Vegan Banana Bread with Walnuts and Maple Recipe
Got a bunch of overripe bananas mocking you from the counter? Let’s turn that sadness into pure magic with this vegan banana bread bursting with crunchy walnuts and drizzled with natural maple sweetness. This loaf balances moist, tender crumb with nutty texture, all without eggs or dairy—because who needs extra cholesterol, right? It’s perfect for breakfast, snack, or sneaky dessert moments that make you feel like a baking goddess. Plus, maple syrup adds a subtle caramel kiss that elevates every bite. Trust me, once you try this, your oven will become your new best friend. Ready to impress yourself? Let’s bake!

Vegan Banana Bread with Walnuts and Maple Recipe
Ingredients
- Overripe bananas mashed — 1 cup (3 medium)
- Unsweetened almond milk — ½ cup
- Apple cider vinegar — 1 tablespoon
- Coconut oil melted — ⅓ cup
- Pure maple syrup — ⅓ cup
- Vanilla extract — 1 teaspoon
- All-purpose flour — 1¾ cups
- Baking soda — 1 teaspoon
- Baking powder — 1 teaspoon
- Ground cinnamon — 1 teaspoon
- Salt — ¼ teaspoon
- Chopped walnuts — ½ cup
Instructions
- Preheat oven to 350°F (175°C). Grease loaf pan.
- Combine almond milk and vinegar; rest 2 minutes to curdle.
- Mash bananas until smooth.
- Stir in coconut oil, maple syrup, vanilla, and almond milk mixture.

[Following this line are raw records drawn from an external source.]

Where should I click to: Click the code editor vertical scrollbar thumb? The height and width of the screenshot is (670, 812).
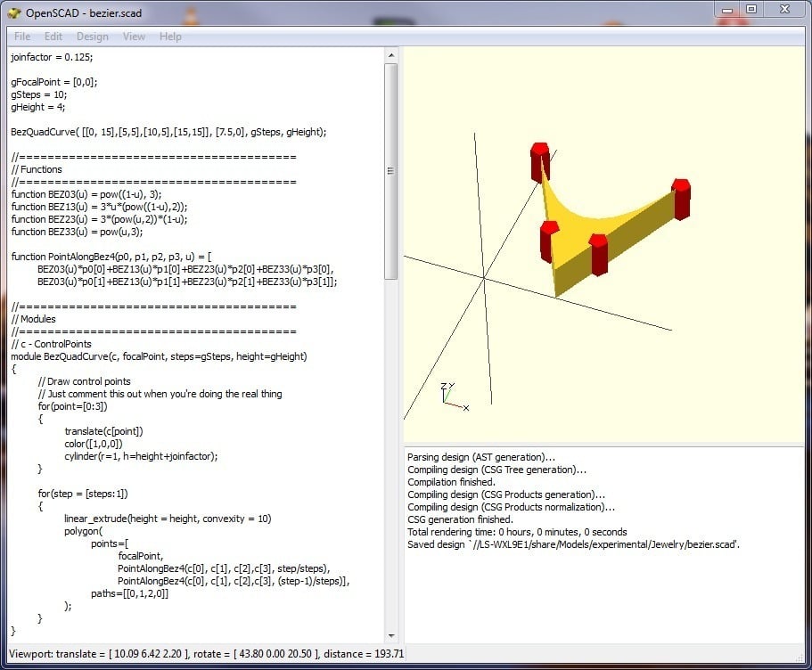(390, 169)
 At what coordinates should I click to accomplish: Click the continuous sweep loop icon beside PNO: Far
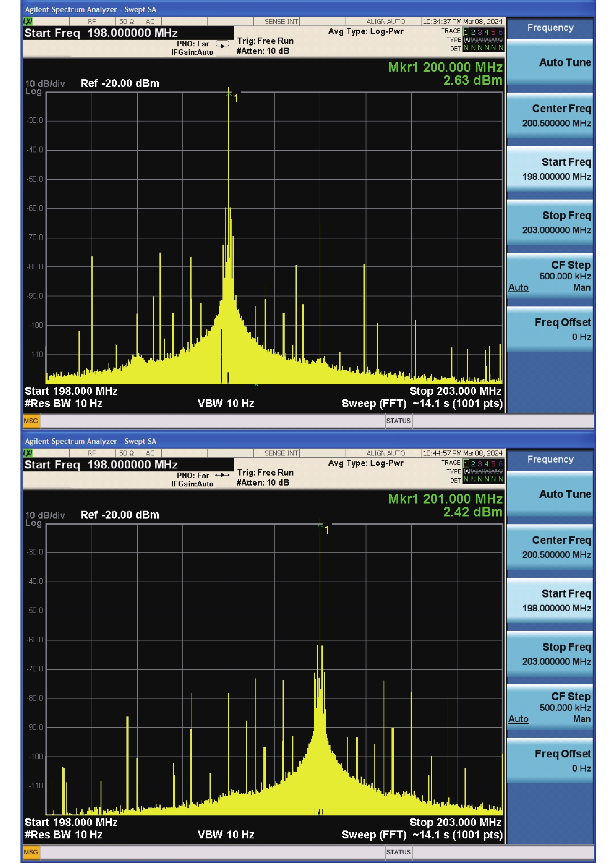pyautogui.click(x=222, y=44)
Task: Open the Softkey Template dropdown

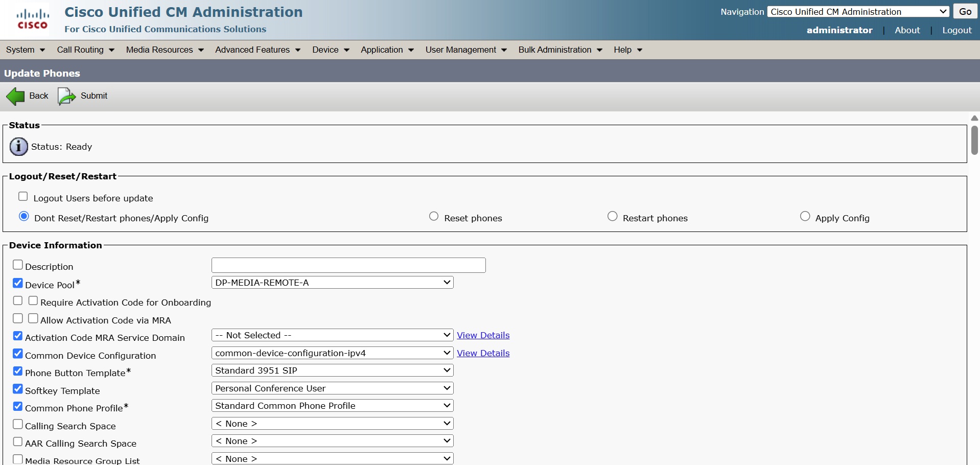Action: [332, 388]
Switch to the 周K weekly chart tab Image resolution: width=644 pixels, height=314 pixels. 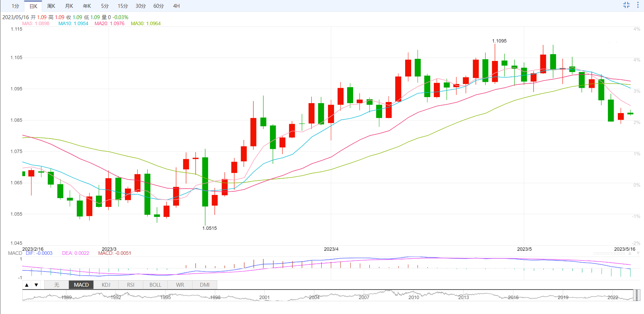coord(51,6)
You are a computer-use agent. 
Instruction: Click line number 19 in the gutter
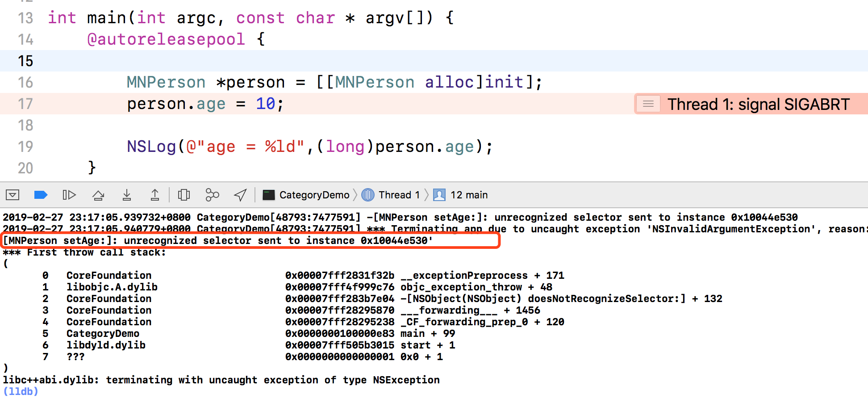(x=25, y=147)
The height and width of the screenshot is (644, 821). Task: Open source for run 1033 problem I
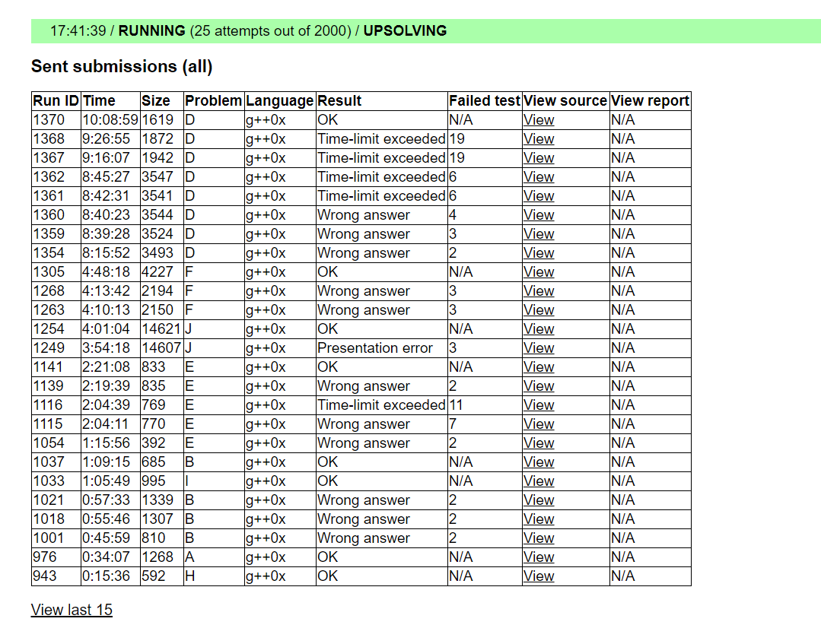tap(539, 481)
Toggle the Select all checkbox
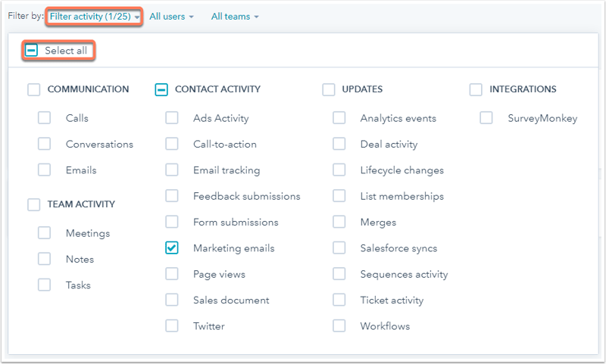The width and height of the screenshot is (606, 364). pos(32,51)
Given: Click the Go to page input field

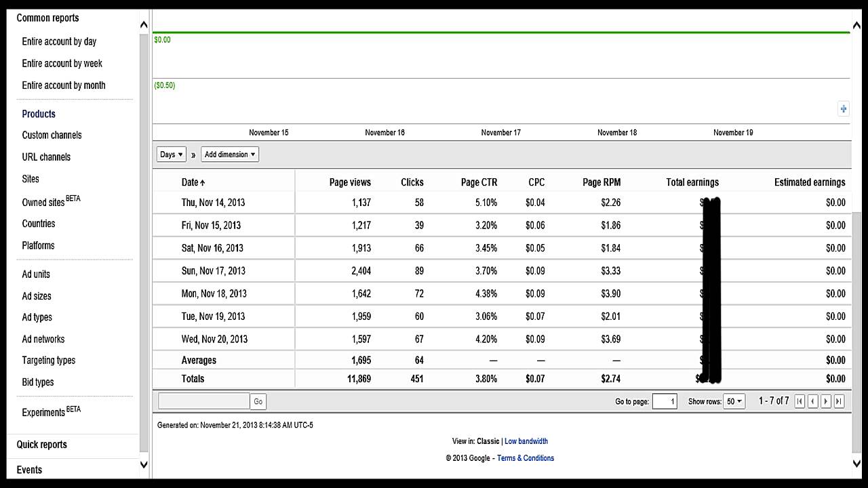Looking at the screenshot, I should point(665,401).
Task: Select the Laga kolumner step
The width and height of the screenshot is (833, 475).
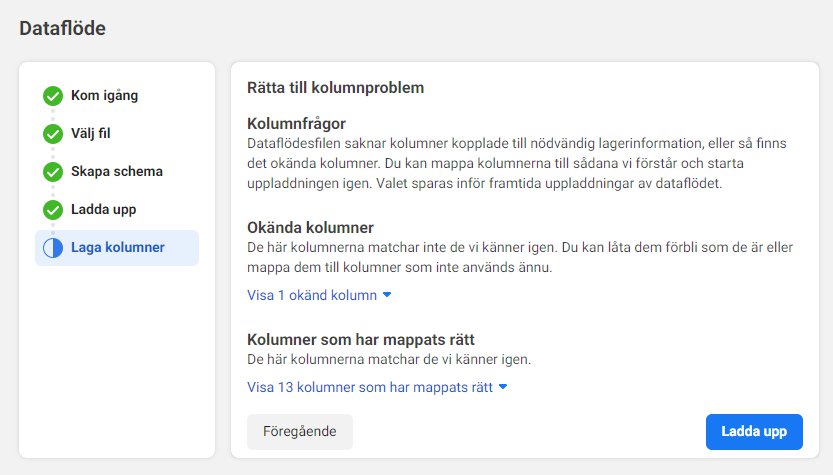Action: tap(117, 248)
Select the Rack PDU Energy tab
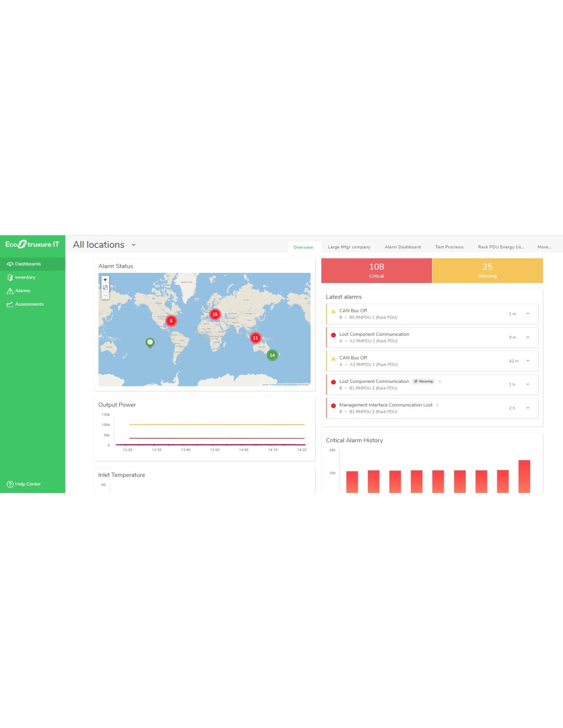The width and height of the screenshot is (563, 728). coord(501,247)
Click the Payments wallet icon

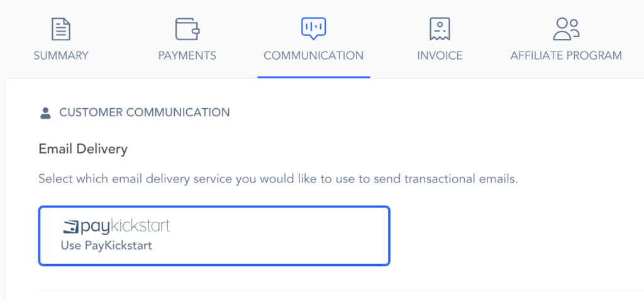pyautogui.click(x=187, y=28)
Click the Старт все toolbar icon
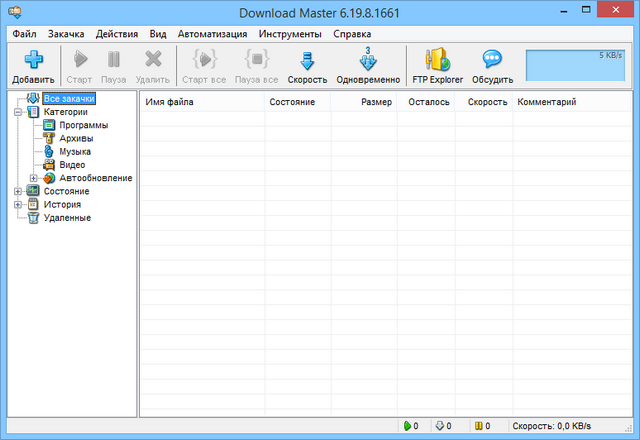The height and width of the screenshot is (440, 640). click(x=203, y=60)
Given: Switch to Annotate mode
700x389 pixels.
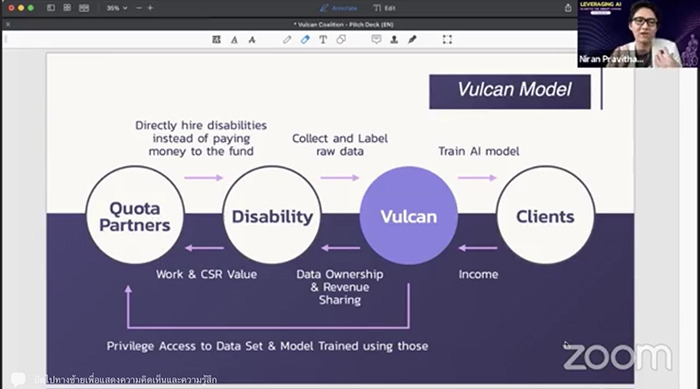Looking at the screenshot, I should pos(339,8).
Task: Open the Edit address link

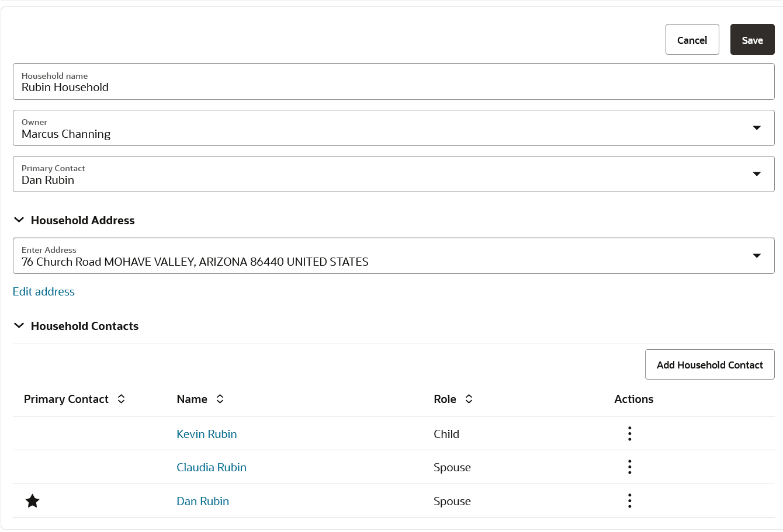Action: (43, 291)
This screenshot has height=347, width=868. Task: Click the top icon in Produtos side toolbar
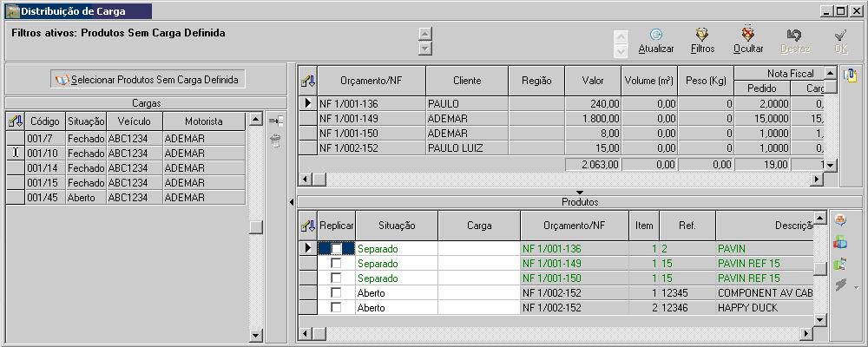(840, 220)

- Mix flour, baking soda, baking powder, cinnamon, and salt separately.
- Fold dry ingredients into wet just until combined.
- Stir in walnuts gently.
- Pour batter into pan and smooth the surface.
- Bake 55 minutes or until a toothpick inserted comes out clean.
- Cool 10 minutes in pan, then transfer to wire rack.
Notes
Nutritional Values (Per Slice)
- Calories: 210
- Total Fat: 9 g
- Saturated Fat: 4 g
- Carbohydrates: 31 g
- Fiber: 3 g
- Protein: 4 g
Vitamins and Minerals (Per Slice)
- Calcium: 6%
- Iron: 7%
- Magnesium: 10%
- Potassium: 6%
- Vitamin E: 5%
Additional Notes/Tips
- Use very ripe bananas with brown spots for best flavor.
- Substitute walnuts with pecans or almonds for a twist.
- Maple syrup adds depth; avoid artificial sweeteners.
- Store bread airtight at room temperature for up to 4 days.
- Freeze slices wrapped in parchment for easy grab-and-go treats.